## Assignment
For the entries below, state how many lines contain the string "menu". Add nothing else.

## Information supplied
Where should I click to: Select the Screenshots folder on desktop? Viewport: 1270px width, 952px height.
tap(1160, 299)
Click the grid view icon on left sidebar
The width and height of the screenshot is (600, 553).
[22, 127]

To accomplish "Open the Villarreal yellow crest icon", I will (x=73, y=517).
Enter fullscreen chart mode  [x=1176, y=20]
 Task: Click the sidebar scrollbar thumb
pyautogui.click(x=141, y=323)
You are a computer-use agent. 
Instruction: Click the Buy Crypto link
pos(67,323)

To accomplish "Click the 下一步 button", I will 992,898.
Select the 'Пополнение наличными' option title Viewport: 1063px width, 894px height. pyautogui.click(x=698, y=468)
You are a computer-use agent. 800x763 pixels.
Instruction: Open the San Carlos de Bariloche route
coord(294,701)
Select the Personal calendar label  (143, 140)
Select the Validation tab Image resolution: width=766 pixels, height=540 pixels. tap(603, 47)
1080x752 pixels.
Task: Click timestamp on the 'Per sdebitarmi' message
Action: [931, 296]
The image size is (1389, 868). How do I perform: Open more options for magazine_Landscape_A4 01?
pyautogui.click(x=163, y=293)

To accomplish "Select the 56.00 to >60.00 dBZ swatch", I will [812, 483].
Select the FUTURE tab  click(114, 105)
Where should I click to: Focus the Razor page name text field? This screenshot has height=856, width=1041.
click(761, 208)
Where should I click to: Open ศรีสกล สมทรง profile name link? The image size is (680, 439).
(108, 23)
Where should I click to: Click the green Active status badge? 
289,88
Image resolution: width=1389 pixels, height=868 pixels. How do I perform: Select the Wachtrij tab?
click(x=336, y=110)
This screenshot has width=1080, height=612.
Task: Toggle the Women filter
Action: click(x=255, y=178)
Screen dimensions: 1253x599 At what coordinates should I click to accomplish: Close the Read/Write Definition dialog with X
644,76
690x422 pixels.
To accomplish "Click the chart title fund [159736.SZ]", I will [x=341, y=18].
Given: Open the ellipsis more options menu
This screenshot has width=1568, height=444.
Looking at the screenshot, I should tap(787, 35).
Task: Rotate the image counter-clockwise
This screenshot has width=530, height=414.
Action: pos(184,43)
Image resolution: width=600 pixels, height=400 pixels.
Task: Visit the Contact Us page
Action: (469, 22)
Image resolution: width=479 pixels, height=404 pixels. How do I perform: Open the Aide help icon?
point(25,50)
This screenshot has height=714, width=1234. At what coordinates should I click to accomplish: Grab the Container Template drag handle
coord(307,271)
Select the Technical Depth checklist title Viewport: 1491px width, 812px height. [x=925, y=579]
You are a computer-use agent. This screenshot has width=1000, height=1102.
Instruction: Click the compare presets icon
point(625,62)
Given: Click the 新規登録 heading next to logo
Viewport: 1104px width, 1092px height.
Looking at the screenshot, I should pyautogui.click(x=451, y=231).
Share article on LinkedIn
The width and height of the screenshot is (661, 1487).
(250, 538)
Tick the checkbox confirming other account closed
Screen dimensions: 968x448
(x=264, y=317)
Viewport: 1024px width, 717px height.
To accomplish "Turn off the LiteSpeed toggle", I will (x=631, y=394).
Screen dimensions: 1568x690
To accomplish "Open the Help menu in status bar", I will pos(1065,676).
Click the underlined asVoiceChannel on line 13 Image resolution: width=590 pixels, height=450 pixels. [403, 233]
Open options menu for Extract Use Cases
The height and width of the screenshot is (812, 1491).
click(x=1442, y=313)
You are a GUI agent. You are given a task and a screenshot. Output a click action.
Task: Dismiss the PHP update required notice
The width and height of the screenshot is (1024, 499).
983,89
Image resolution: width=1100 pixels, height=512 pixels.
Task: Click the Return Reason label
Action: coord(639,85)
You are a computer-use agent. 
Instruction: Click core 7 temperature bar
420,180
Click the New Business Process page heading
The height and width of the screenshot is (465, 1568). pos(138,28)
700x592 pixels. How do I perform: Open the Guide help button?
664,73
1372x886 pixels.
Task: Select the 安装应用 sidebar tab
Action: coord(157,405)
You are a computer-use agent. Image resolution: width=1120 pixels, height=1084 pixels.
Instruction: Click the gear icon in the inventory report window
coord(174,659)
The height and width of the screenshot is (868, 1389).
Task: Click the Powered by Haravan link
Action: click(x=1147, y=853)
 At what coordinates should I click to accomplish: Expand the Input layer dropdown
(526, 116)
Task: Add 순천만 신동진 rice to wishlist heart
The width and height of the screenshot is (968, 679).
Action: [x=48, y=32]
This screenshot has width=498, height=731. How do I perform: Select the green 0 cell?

## Finished task
3